- _DOCUMENT EXCERPT_
__________________________________________________

Origin: Wits-VITS was developed by Professor Nnamdi Elleh as a resource for teaching first year Architecture and Planning students in the School of Architecture and Planning (SoAP), University of the Witwatersrand, Johannesburg. The students are highly motivated to learn that they are among the first group who would be developing and laying the foundations for the new ways of studying in architecture and planning in the continent.

What Wits-VITS Is Not: Wits-VITS is not about translating, writing, or speaking multiple languages, although that would be an asset for the users and the contributors. Instead, it is about engaging the existing body of academic knowledge across all disciplines, and the global language infrastructure, with complex terms that would otherwise not be understood, for the reason that in many African countries, English, French, Portuguese and Spanish, are the major colonial languages of instruction, commerce and government business.

AIM: The Decolonisation of the Academy: The aim is to assist students and scholars, whose native language is not English or any of the colonial languages, to think through complex ideas in their natural languages, and to import what they understand into their English language discourses and learning, either in the classroom, academic setting, business, or social life as a whole. Scholars take this for granted because they are mature and are able to deploy such techniques in their anthropological and sociological field studies, but students and emerging scholars are not skilled to do that. Wits-VITS would start training African students across all levels of learning to learn how to think through complex terms and concepts.

Wits-VITS and the Future of Books in Africa and Globally: Wits-VITS is envisioned as a resource that will impact the ways books will be written for African students across all levels of learning in the future. Moreover, it would have global impact by opening the channel for languages spoken by minority populations in their respective nationalities to permeate the larger fields of education and discourses across all fields.

__________________________________________________

- _TASK REQUIREMENTS_
**A.** According to the Wits-VITS passage, who developed Wits-VITS?
**B.** From the Wits-VITS passage, retype the portion starting with "Wits-VITS and the" and going on through "across all fields.".

- _SUPPLIED MATERIAL_
__________________________________________________

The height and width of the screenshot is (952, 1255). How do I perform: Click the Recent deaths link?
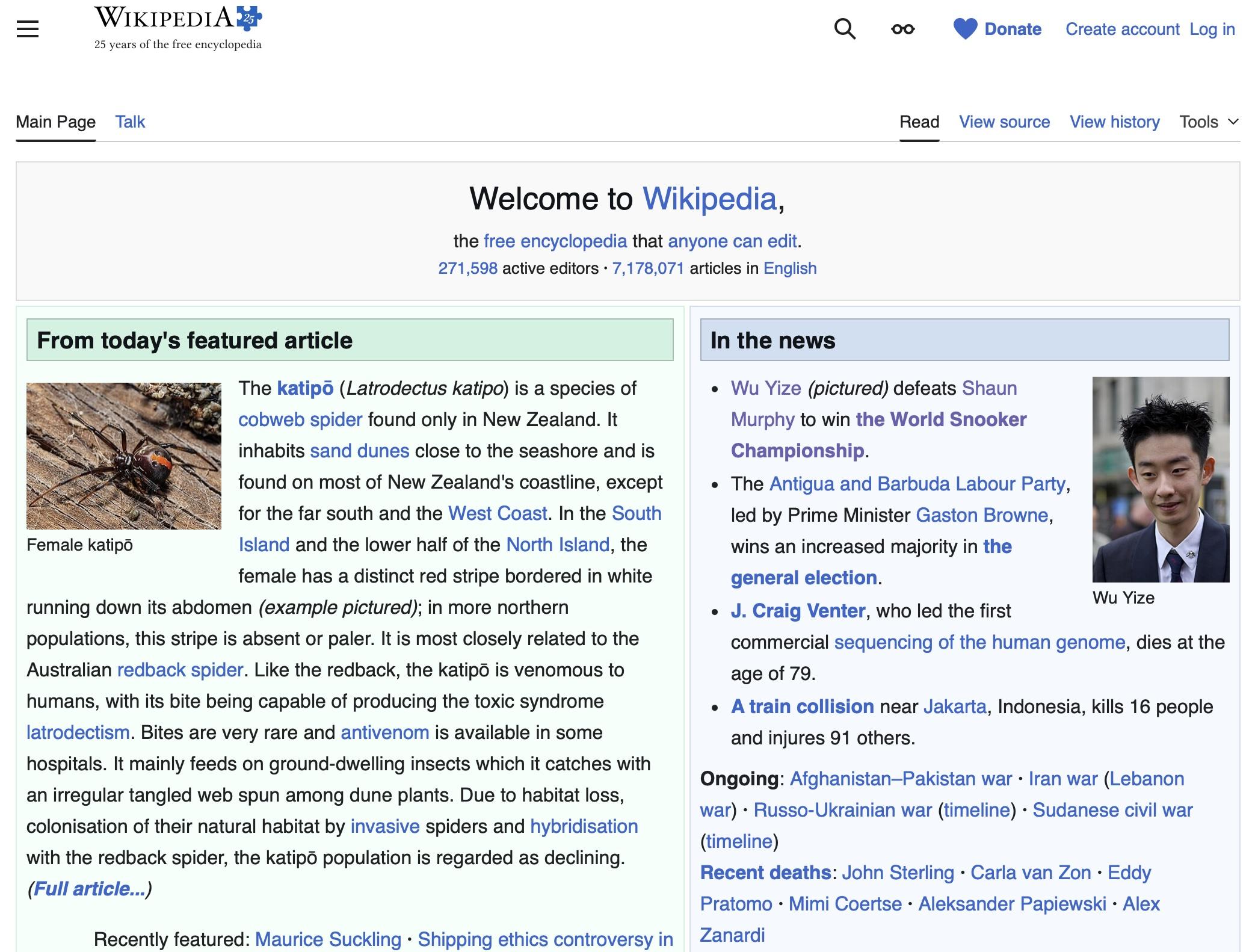click(x=765, y=873)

__________________________________________________

- _ANSWERS FOR THIS EXERCISE_
**A.** Professor Nnamdi Elleh

**B.**
Wits-VITS and the Future of Books in Africa and Globally: Wits-VITS is envisioned as a resource that will impact the ways books will be written for African students across all levels of learning in the future. Moreover, it would have global impact by opening the channel for languages spoken by minority populations in their respective nationalities to permeate the larger fields of education and discourses across all fields.